NAIROBI – An estimated 41% of health care facilities in low- and middle-income countries have reliable electricity. Stand-alone solar units are playing a key role in increasing access to electricity, but often lack proper funding for follow-up and maintenance after installation.
“Funders like to fund the actual installation but they don’t like to fund the operations and maintenance costs going forward.”— Jeff Lahl, project director, Solar Electric Light Fund
At the United Nations Foundation "Clean Energy for Health Care" conference this week in Nairobi, Kenya, speakers noted that donors were often willing to help provide access to off-grid solar units, but the lack of follow-up was hurting the health facilities that initially benefited from the sustainable energy and are leaving solar power systems sitting around unused years after installation.
“That is probably the biggest problem with solar systems in development,” said Jeff Lahl, project director at the Solar Electric Light Fund. “Funders like to fund the actual installation but they don’t like to fund the operations and maintenance costs going forward.”
When health facilities don’t have electricity, vaccines are left without refrigeration, medical devices aren’t charged, emergency care is provided in the dark, or not at all, and health workers are left to operate in unsafe working conditions, they said. It’s also more difficult to attract and retain quality health staff under these conditions.
“This compromises the ability of health staff to provide services,” said Jem Porcaro, senior director for energy access at the U.N. Foundation, which released a report Thursday, “Lasting Impact: Sustainable Off-Grid Solar Delivery Models to Power Health and Education,” analyzing case studies of existing off-grid solar projects.
Many in the development community have focused on these small-scale solar units in places where the grid doesn’t reach because they are more cost-effective and more environmentally friendly than the alternatives, including diesel-powered generators.
But experts say a key oversight is sustainable funding for maintenance in the years that follow.
Maintenance can include anything from routine check-ups to replacements of parts such as the batteries or inverters. Monitoring these systems can even be done remotely. A stand-alone solar unit, if maintained properly, should last about 15 years, said Christine Eibs Singer, senior associate at Catalyst Off-Grid Advisors.

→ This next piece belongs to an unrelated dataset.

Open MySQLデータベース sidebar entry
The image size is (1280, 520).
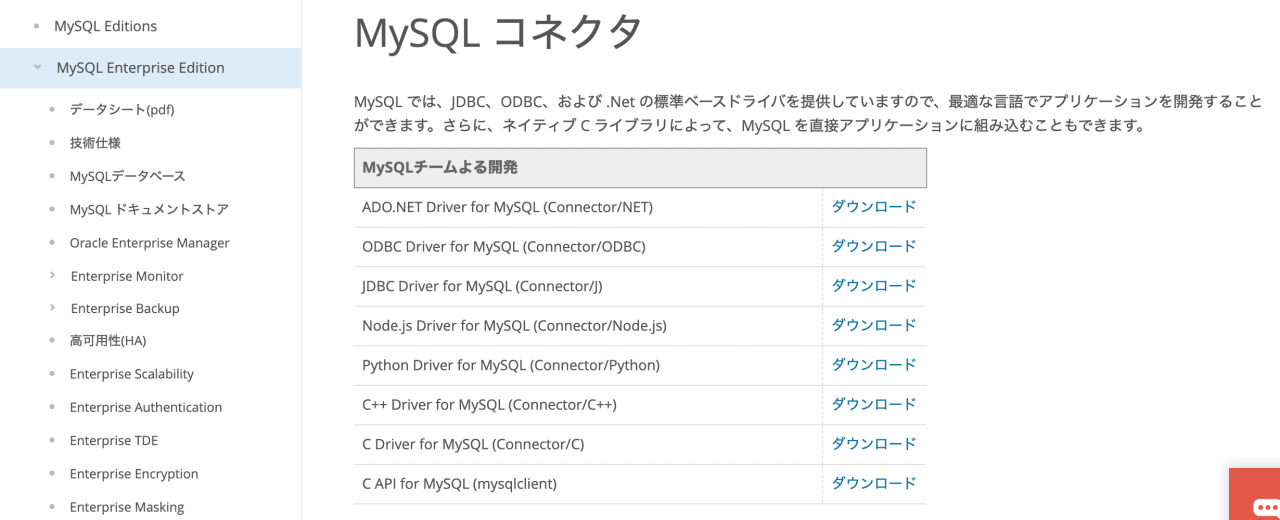point(127,176)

“That’s why there is a lot of unused solar systems around the world, especially in Africa,” said Lahl. “They work fine for a number of years. In fact, they require very little maintenance compared to a generator. But when the battery wears out, there is generally no money set aside to replace that battery.” A battery can need replacement in anywhere from four to 10 years, he said.
Rahul Srinivasan, an energy specialist at the World Bank, said he visited a health center in sub-Saharan Africa last year and was told it had been empty for two weeks because the solar units were not working and nobody from the government had come to fix them.

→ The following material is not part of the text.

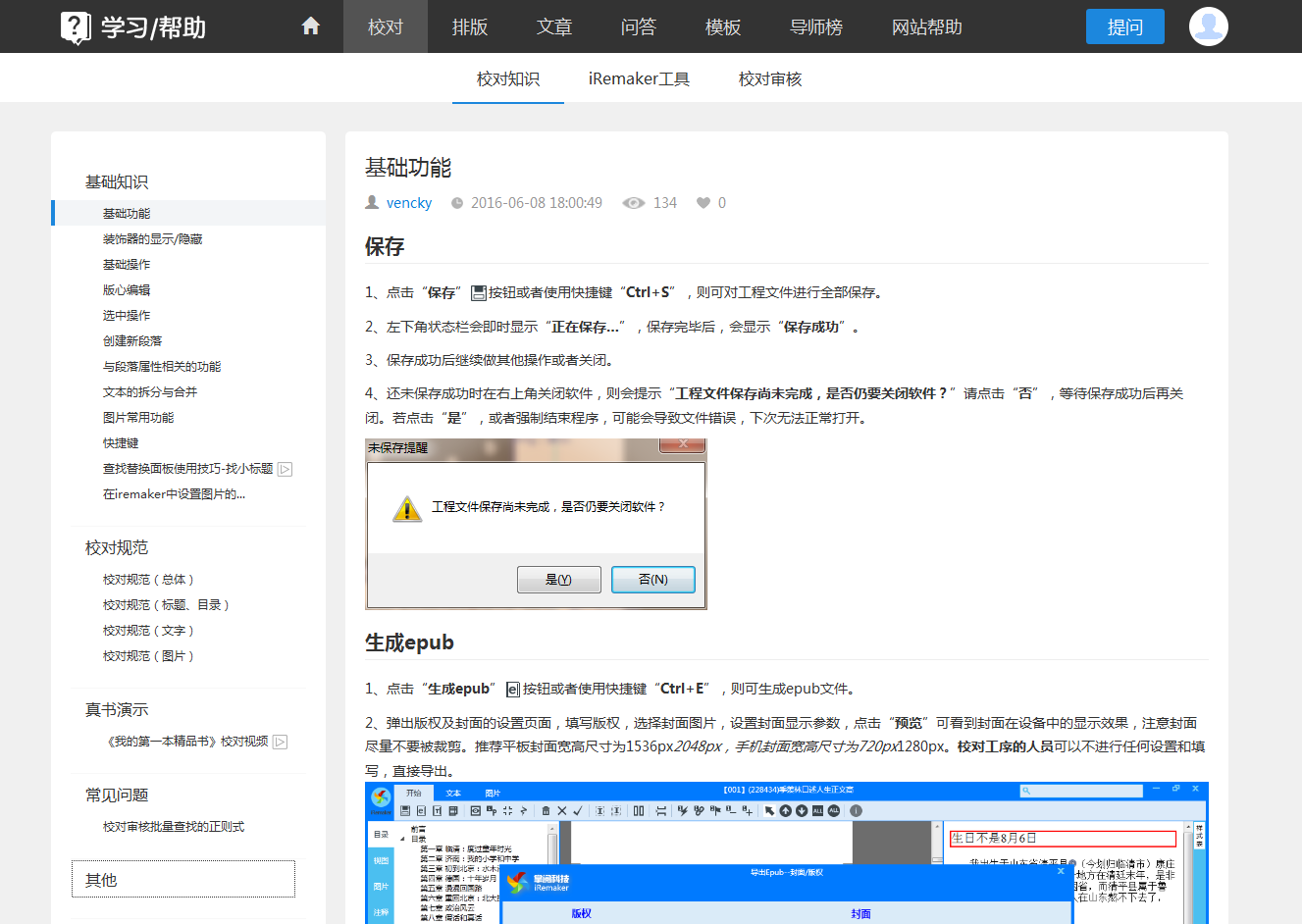
Task: Expand the 常见问题 sidebar section heading
Action: coord(117,795)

Private and public sector solutions
Ideally, governments would include operation and maintenance costs into their national budget, Lahl said.
“But they have a hard time doing that,” he said. “They are struggling to pay their nurses or to find money for needed medicine. This becomes just another budget item that they can’t meet.”
Because of this, the private sector plays a critical role, Srinivasan explained. Ideally, the private sector would procure and install the solar units, but also have a 10 to 15-year operations and maintenance contract for upkeep.
But for companies, this can be a risk because a government might not pay them for the services provided.
One effort to create more of an incentive to the private sector is the World Bank’s Regional Off-Grid Electrification Project that works with 19 countries in West Africa. One component of the project includes electrifying community institutions like health facilities. To do this, the World Bank will implement risk-mitigation mechanisms and guarantees for the private sector hoping to create an incentive for investing in these operations and maintenance costs.
The World Bank, for example, could set up a guarantee with a country’s ministry of health to help cushion the private sector if the government couldn’t pay companies for operation and maintenance costs.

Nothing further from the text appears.